On the Tallac Range the snow fell heavily toward Desolation Valley, but also on the steep and precipitous slopes that faced the north. So also with the Angora Range. Its western exposure, however, is of a fairly gentle slope, so that the snow was blown over to the eastern side, where there are several precipitous cirques of stupendous size for the preservation of the accumulated and accumulating snow.

Now let us, in imagination, ascend in a balloon over this region and hover there, seeking to reconstruct, by mental images, the appearance it must have assumed and the action that took place in the ages long ago.

Snow, thirty, fifty, one hundred or more feet deep lay, on the level, and on the mountain slopes or in precipitous cirques twice, thrice, or ten times those depths. Snow thus packed together soon changes its character. From the light airy flake, it becomes, in masses, what the geologists term névé. This is a granular snow, intermediate between snow and ice. A little lower down this névé is converted into true glacial ice-beds, which grow longer, broader, deeper and thicker as the névé presses down from above.

Lay minds conceive of these great ice-beds of transformed snow as inert, immovable bodies. They think the snow lies upon the surface of the rocks or earth. The scientific observer knows better. By the very inertia of its own vast and almost inconceivable weight the glacier is compelled to move. Imagine the millions of millions of tons of ice of these sloping masses, pressing down upon the hundreds of thousands of tons of ice that lie below. Slowly the mass begins to move. But all parts of it do not move with equal velocity. The center travels quicker than the margins, and the velocity of the surface is greater than that of the bottom. Naturally the velocity increases with the slope, and when the ice begins to soften in the summer time its rate of motion is increased.

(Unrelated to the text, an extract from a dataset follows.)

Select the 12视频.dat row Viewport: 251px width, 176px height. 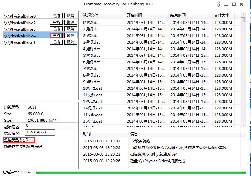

But not only does the ice move. There have been other forces set in motion as well as that of the ice. The fierce attacks of the storms, the insidious forces of frost, of expansion and contraction, of lightning, etc., have shattered and loosened vast masses of the mountain summits. Some of these have weathered into toppling masses, which required only a heavy wind or slight contractions to send them from their uncertain bases onto the snow or ice beneath. And the other causes mentioned all had their influences in breaking up the peaks and ridges and depositing great jagged bowlders of rock in the slowly-moving glaciers.

Little by little these masses of rock worked their way down lower into the ice-bed. Sometime they must reach the bottom, yet, though they rest upon granite, and granite would cleave to granite, the irresistible pressure from above forces the ice and rock masses forward. Thus the sharp-edged blocks of granite become the blades in the tools that are to help cut out the contours of a world's surface. In other words the mass of glacial ice is the grooving or smoothing plane, and the granite blocks, aided by the ice, become the many and diverse blades in this vast and irresistible tool. Some cut deep and square, others with flutings and bevelings, or curves, but each helps in the great work of planing off, in some way, the rocky masses over which they move. Hence it will be seen that the grooving and marking, the fluting and beveling, the planing and smoothing processes of the ice are materially aided and abetted by the very hardness and weight of the granite and other rocks it carries with it.

Now let Joseph LeConte take up the theme and give us of the rich treasure-store of his knowledge and observation. In the American Journal of Science and Arts, Third Series, for 1875, he discussed the very field we are now interested in, and his fascinating and illuminating explanations render the subject perfectly clear. Said he:

Last summer I had again an opportunity of examining the pathways of some of the ancient glaciers of the Sierra. One of the grandest of these is what I call the Lake Valley Glacier.[[3]] Taking its rise in snow fountains among the high peaks in the neighborhood of Silver Mountain, this great glacier flowed northward down Lake Valley, and, gathering tributaries from the summit ridges on either side of the valley, but especially from the higher western summits, it filled the basin of Lake Tahoe, forming a great "mer de glace," 50 miles long, 15 miles wide, and at least 2000 feet deep, and finally escaped northeastward to the plains. The outlets of this great "mer de glace" are yet imperfectly known. A part of the ice certainly escaped by Truckee Canyon (the present outlet of the Lake); a part probably went over the northeastern margin of the basin. My studies during the summer were confined to some of the larger tributaries of this great glacier.

[!-- Note Anchor 3 --][Footnote 3: This is the name given by Dr. LeConte to the Basin in which Lake Tahoe rests and including the meadow lands above Tallac.]